▸ **WHAT THIS EXERCISE ASKS**
(1) Rewrite the climbing blog post from "Froggatt Slabs and" through "3 Pebble Slab.", putting "Stanage" wherever "Froggatt" appears.
(2) Write what comes next in the climbing blog post, starting right after its last sentence.

** start TEXT EXCERPT **

Thursday, 14 April 2011

Froggatt Slabs and Solos


Above: Tony contemplating the crux moves of 4 Pebble Slab E3 5c

I met up with a gang of folks today and made are way to Froggatt. The temp was due to be perfect for some slab action and my fingers are still a little tender, so I was well up for slabs. Dan and Elliot warmed up on 3 Pebble Slab HVS 5a and I followed. Tony was on form again and threw his usually sensible approach out the window and went for 4 Pebble Slab E3 5c* as his first route. He did a sterling job on this to tick his first E3 for a while. I was inspired and led it as well. Dan and Elliott completed the team ascent. Pete meanwhile was steadily picking his way up 3 Pebble Slab.

** end TEXT EXCERPT **
** start DATA SHOWN **

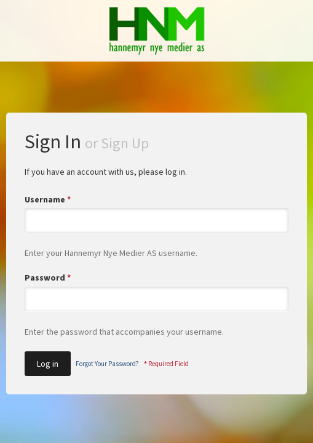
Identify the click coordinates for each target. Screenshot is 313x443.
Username (48, 199)
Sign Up (125, 143)
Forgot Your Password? (107, 363)
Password (48, 277)
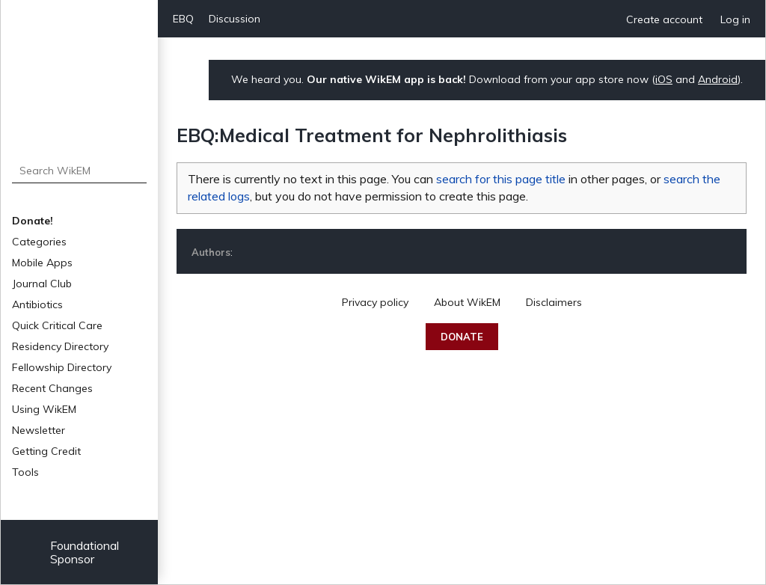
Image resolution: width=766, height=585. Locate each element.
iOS (663, 79)
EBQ (183, 18)
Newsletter (38, 430)
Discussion (234, 18)
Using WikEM (44, 409)
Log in (735, 19)
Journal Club (42, 283)
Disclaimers (554, 302)
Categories (39, 241)
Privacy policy (375, 302)
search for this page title (501, 178)
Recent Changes (52, 388)
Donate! (32, 220)
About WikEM (467, 302)
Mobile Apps (42, 262)
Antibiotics (37, 304)
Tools (25, 472)
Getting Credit (46, 451)
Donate (462, 337)
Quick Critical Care (57, 325)
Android (718, 79)
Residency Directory (60, 346)
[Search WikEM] (79, 170)
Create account (664, 19)
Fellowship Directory (61, 367)
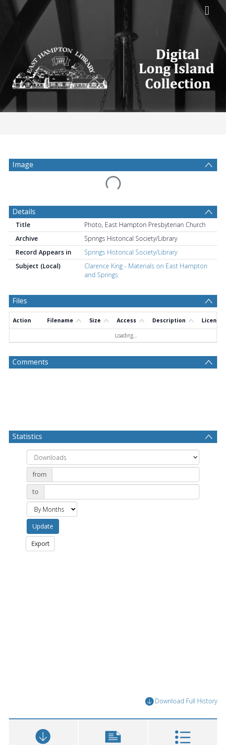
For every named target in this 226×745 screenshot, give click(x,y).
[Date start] (125, 474)
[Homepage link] (113, 65)
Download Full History (181, 701)
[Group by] (113, 457)
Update (42, 526)
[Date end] (121, 491)
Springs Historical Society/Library (130, 252)
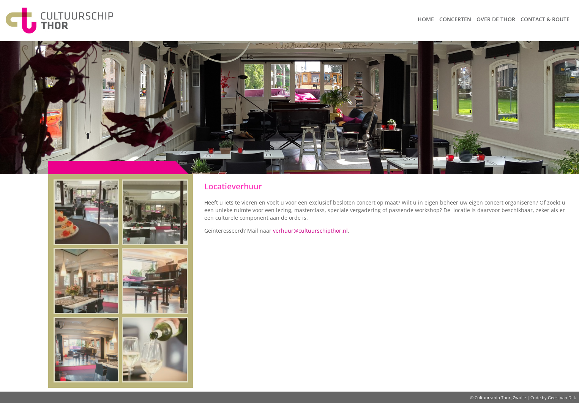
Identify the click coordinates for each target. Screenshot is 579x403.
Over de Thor (495, 19)
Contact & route (545, 19)
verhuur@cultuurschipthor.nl (310, 230)
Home (426, 19)
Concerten (455, 19)
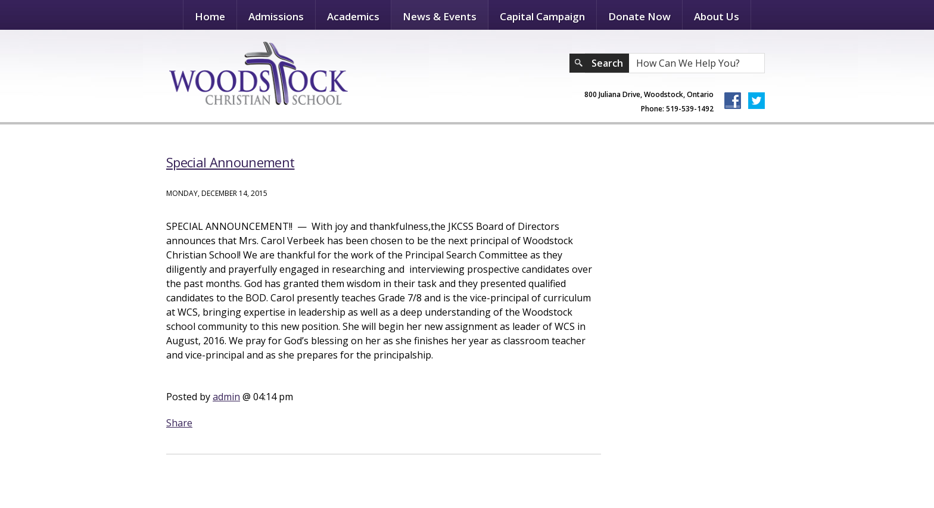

** end DATA SHOWN **

▸ **RESULTS FOR THE EXERCISE**
(1)
Stanage Slabs and Solos


Above: Tony contemplating the crux moves of 4 Pebble Slab E3 5c

I met up with a gang of folks today and made are way to Stanage. The temp was due to be perfect for some slab action and my fingers are still a little tender, so I was well up for slabs. Dan and Elliot warmed up on 3 Pebble Slab HVS 5a and I followed. Tony was on form again and threw his usually sensible approach out the window and went for 4 Pebble Slab E3 5c* as his first route. He did a sterling job on this to tick his first E3 for a while. I was inspired and led it as well. Dan and Elliott completed the team ascent. Pete meanwhile was steadily picking his way up 3 Pebble Slab.

(2)
Below: Tony happy to get the top on 4 Pebble Slab


Above: Dan finishing the crux 4 Pebble Slab

A quick break from the slabs and I was keen for Oedipus E4 6b**, a bold solo with a hard move right at the top. I can't really claim the onsight having seen a video of Katy W doing it on UKC, but her beta was top draw. Things must have been going well because the route felt more like 5c today, but defo not 6b. The traverse off was the scariest part of the route. Young Elliot then flashed the route as well, but took man points away from his fine effort when he started winging about being rescued from the traverse off (the youth of today).

Above: Making the crux rock over on Artless E5 6b (check out how high that knee is)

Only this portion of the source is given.